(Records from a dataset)
+===+

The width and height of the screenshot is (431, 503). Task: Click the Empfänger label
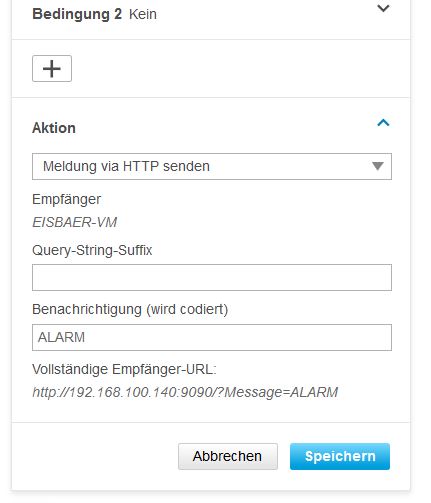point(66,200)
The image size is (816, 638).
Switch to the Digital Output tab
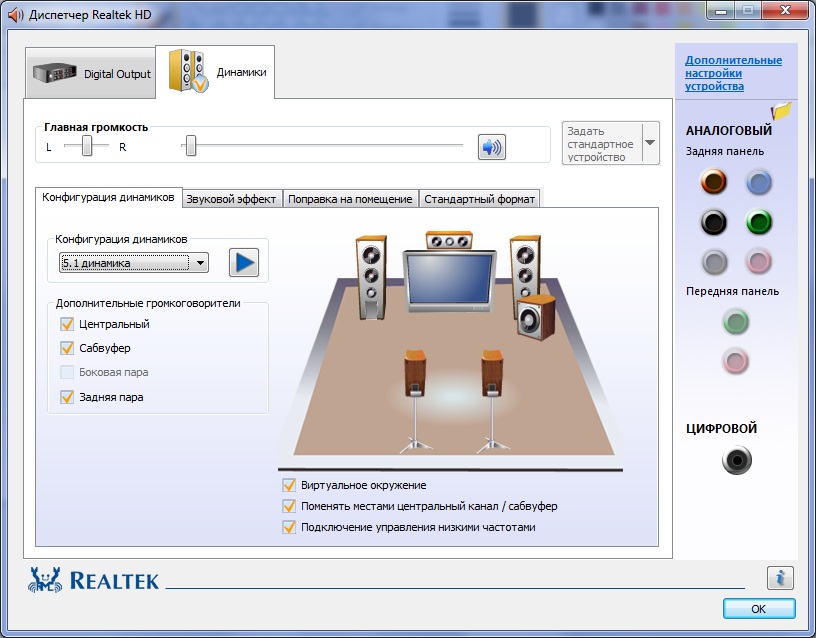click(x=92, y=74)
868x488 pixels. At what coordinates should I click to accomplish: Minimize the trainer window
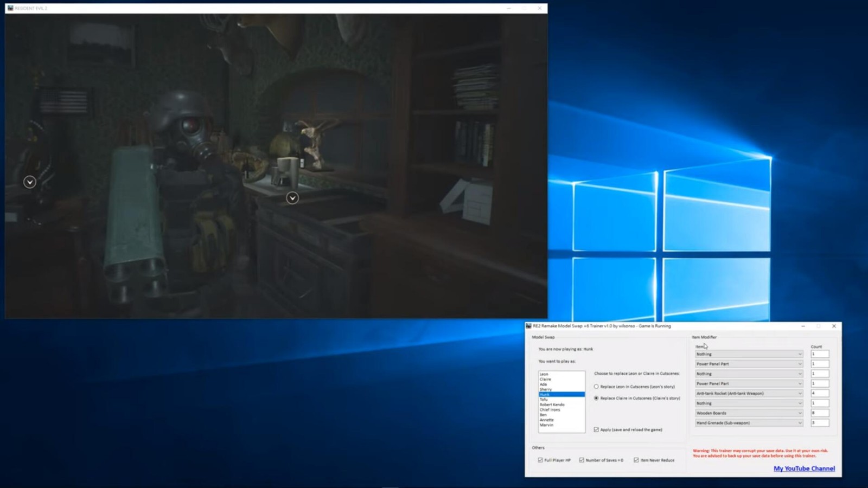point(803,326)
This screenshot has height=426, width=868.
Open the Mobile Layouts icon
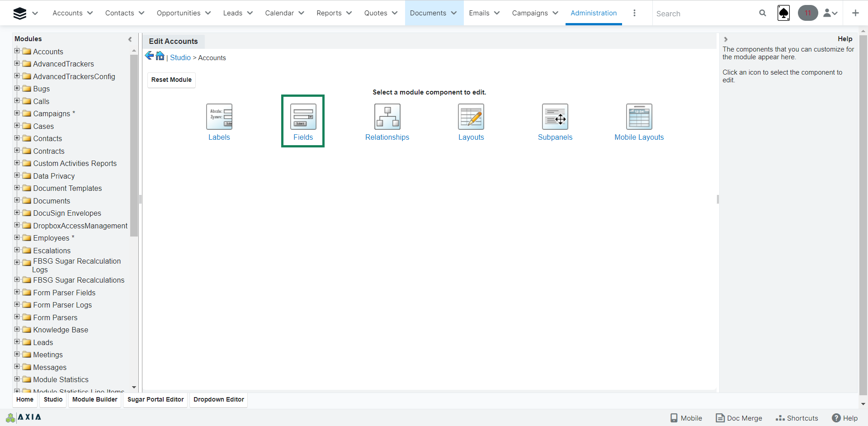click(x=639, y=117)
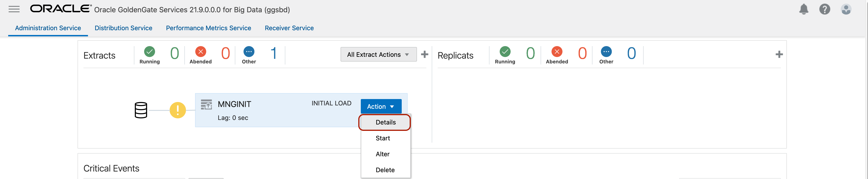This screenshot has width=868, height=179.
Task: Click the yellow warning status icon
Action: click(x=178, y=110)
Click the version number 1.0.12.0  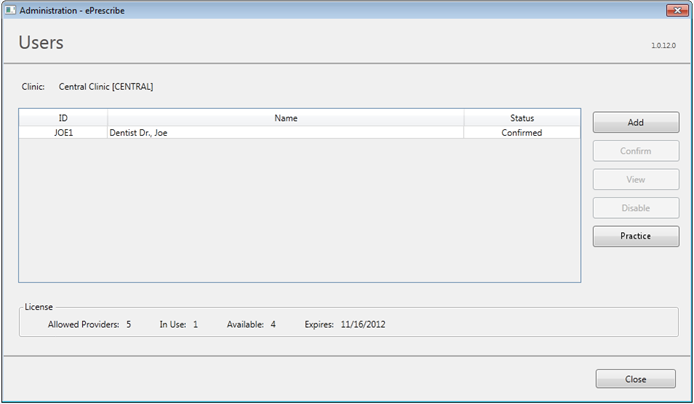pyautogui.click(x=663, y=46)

+===+

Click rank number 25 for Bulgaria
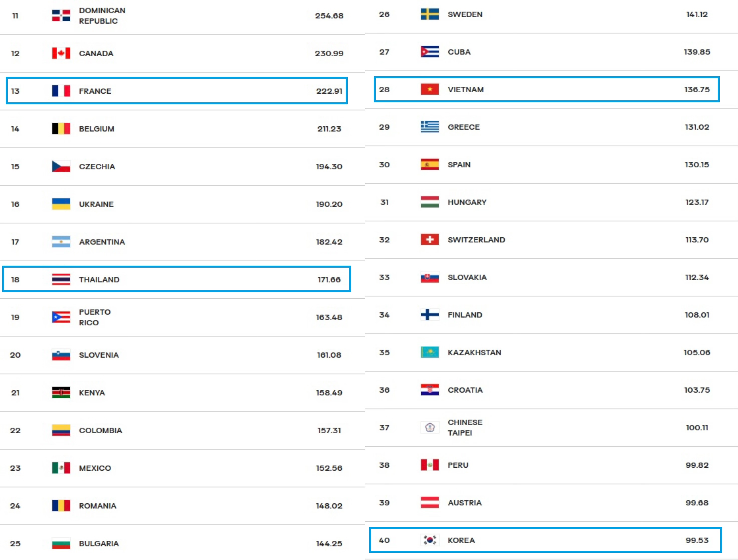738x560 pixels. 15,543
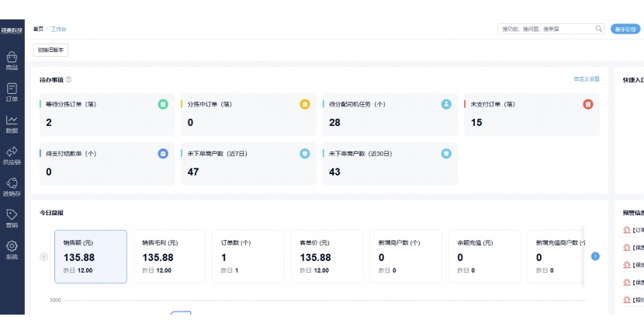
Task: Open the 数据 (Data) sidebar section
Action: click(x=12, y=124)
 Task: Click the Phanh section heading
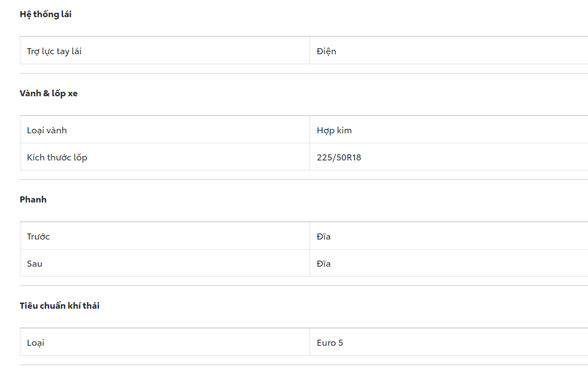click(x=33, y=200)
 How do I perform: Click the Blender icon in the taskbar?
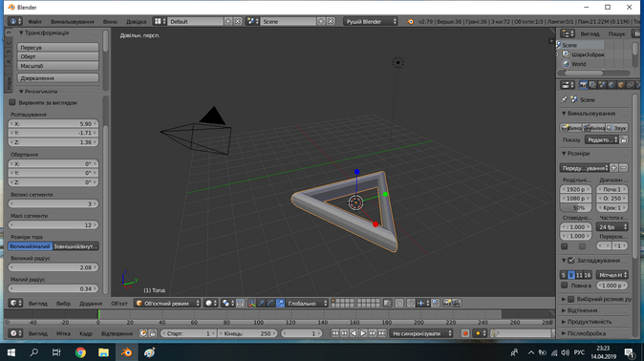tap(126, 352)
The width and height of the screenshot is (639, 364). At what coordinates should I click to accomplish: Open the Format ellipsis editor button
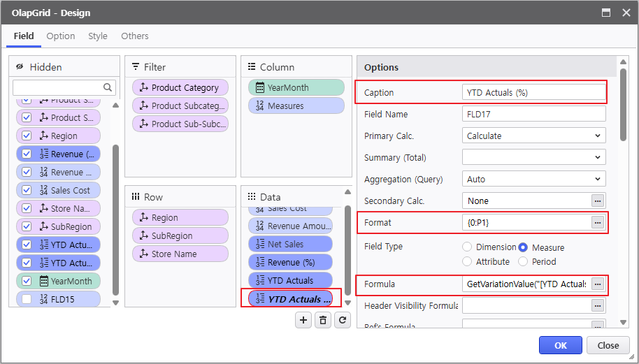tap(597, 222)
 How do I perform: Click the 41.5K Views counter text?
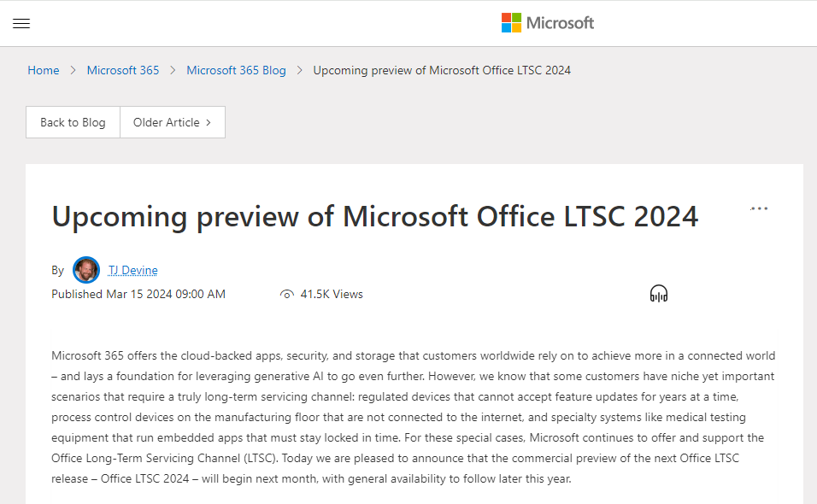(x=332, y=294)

+===+

INSTRUCTIONS FOR THE TASK: Reproduce exactly, with no pictures, the lines above from the one holding "Switch to the Digital Output tab" to the one holding "This screenshot has height=426, width=868.", inclusive.

RESPONSE AREA:
Switch to the Digital Output tab
click(x=92, y=74)
868x488 pixels. At what coordinates should I click to accomplish: Minimize the trainer window
point(803,326)
This screenshot has height=426, width=868.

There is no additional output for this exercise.